JAKARTA (Pertamanews.id) – Kejaksaan Agung (Kejagung) RI mempertimbangkan rasa keadilan yang berkembang di masyarakat dalam menanggapi putusan Pengadilan Negeri Jakarta Selatan yang menjatuhkan vonis satu tahun enam bulan kepada Richard Eliezer Pudihang Lumiu atau Bharada E.

Majelis Hakim Pengadilan Negeri Jakarta Selatan terhadap Terdakwa Richard Eliezer yang telah terbukti melakukan tindak pidana pembunuhan berencana secara bersama-sama sebagaimana yang diatur dalam Pasal 340 KUHP jo. Pasal 55 ayat (1) ke-1 KUHP dengan pidana penjara selama 1 tahun 6 bulan.

“Terkait dengan vonis pertimbangkan secara mendalam rasa keadilan yang berkembang dalam masyarakat dan pemberian maaf dari pihak keluarga korban kepada Terdakwa Richard Eliezer,” ujar Kapuspenkum, Rabu (15/2).

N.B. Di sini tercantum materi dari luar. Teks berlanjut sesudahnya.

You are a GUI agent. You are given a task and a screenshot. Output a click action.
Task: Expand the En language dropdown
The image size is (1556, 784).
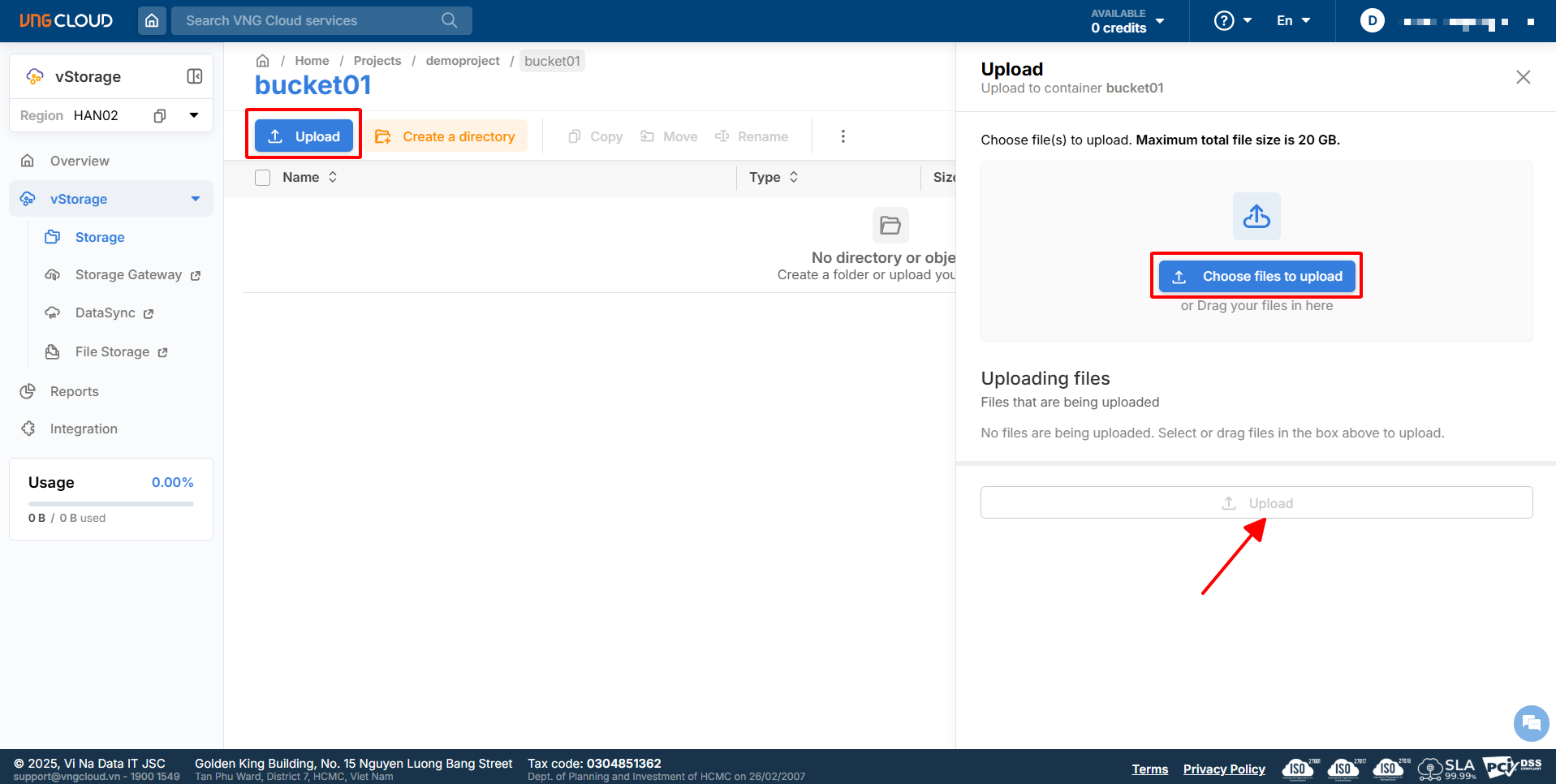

Dengan adanya pertimbangan tersebut, pihak kejaksaan menunggu sikap atau upaya hukum yang dilakukan oleh terdakwa Richard Eliezer ataupun penasihat hukumnya untuk menentukan langkah, apakah menerima atau mengajukan banding atas putusan tersebut.

Selanjutnya, Kapuspenkum juga menjelaskan bahwa akan pihak Kejaksaan Agung akan mempelajari lebih lanjut terhadap seluruh pertimbangan hukum dan alasan-alasan hukum yang disampaikan dalam putusan a quo untuk menjadi bahan pertimbangan dalam mengambil keputusan lebih lanjut.

“Langkah ini diambil sambil menunggu sikap atau upaya hukum yang dilakukan oleh Terdakwa atau Penasihat Hukumnya terhadap putusan yang sudah dijatuhkan.”, ujar Kapuspenkum Kejagung.